*Materials provided*:
╭──

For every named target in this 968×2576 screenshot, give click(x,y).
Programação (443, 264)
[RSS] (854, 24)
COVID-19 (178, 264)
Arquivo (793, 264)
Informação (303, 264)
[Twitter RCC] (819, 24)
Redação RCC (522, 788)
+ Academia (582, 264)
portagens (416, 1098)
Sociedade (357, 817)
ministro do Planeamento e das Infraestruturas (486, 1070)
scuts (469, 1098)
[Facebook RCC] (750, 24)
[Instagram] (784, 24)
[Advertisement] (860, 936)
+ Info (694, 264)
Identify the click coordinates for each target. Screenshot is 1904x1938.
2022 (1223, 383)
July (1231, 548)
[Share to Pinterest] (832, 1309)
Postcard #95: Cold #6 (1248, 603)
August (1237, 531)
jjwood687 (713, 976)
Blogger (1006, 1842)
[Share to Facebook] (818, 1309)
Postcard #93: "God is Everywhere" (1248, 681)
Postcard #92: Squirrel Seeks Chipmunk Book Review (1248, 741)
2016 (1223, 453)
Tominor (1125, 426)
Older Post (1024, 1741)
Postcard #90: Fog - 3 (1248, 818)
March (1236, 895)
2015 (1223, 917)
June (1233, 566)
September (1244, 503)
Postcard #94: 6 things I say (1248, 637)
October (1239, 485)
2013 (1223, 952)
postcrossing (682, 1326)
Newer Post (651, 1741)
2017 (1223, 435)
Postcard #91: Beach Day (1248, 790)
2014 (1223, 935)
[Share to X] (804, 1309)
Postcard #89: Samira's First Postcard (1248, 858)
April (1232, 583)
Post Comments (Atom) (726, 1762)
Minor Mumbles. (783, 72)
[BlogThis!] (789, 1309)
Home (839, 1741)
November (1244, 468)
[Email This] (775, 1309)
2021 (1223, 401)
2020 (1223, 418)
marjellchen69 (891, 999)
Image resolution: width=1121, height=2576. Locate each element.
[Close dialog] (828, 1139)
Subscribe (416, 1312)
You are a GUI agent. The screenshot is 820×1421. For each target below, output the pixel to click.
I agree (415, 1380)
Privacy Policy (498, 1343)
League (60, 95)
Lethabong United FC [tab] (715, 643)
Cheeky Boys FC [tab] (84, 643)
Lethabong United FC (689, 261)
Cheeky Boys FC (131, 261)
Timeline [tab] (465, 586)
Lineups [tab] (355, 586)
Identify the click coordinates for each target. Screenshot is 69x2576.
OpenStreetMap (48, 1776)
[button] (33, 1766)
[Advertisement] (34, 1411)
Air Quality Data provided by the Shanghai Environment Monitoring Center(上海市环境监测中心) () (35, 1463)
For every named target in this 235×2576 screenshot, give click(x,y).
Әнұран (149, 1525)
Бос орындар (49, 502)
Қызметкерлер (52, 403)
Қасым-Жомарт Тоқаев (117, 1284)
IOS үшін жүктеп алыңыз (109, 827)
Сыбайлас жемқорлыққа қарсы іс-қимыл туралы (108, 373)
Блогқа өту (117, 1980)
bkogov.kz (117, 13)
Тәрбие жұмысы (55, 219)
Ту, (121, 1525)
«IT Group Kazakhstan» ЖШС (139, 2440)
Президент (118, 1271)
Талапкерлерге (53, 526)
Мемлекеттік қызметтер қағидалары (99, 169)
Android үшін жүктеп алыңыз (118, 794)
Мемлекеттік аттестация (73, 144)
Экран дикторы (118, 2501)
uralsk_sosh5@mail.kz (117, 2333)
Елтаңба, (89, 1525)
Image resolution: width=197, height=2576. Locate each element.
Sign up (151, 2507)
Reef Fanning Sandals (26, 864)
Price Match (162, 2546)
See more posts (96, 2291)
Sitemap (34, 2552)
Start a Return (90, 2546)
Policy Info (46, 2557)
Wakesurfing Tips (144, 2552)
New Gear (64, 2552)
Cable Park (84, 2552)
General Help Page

╰──

*Try it*:
Of the lines above, extract only those from the line with "Postcard #95: Cold #6 (1248, 603)" to the line with "2020 (1223, 418)", both included, exactly as written.

*Response box*:
Postcard #95: Cold #6 (1248, 603)
August (1237, 531)
jjwood687 (713, 976)
Blogger (1006, 1842)
[Share to Facebook] (818, 1309)
Postcard #93: "God is Everywhere" (1248, 681)
Postcard #92: Squirrel Seeks Chipmunk Book Review (1248, 741)
2016 (1223, 453)
Tominor (1125, 426)
Older Post (1024, 1741)
Postcard #90: Fog - 3 (1248, 818)
March (1236, 895)
2015 (1223, 917)
June (1233, 566)
September (1244, 503)
Postcard #94: 6 things I say (1248, 637)
October (1239, 485)
2013 (1223, 952)
postcrossing (682, 1326)
Newer Post (651, 1741)
2017 (1223, 435)
Postcard #91: Beach Day (1248, 790)
2014 (1223, 935)
[Share to X] (804, 1309)
Postcard #89: Samira's First Postcard (1248, 858)
April (1232, 583)
Post Comments (Atom) (726, 1762)
Minor Mumbles. (783, 72)
[BlogThis!] (789, 1309)
Home (839, 1741)
November (1244, 468)
[Email This] (775, 1309)
2021 (1223, 401)
2020 (1223, 418)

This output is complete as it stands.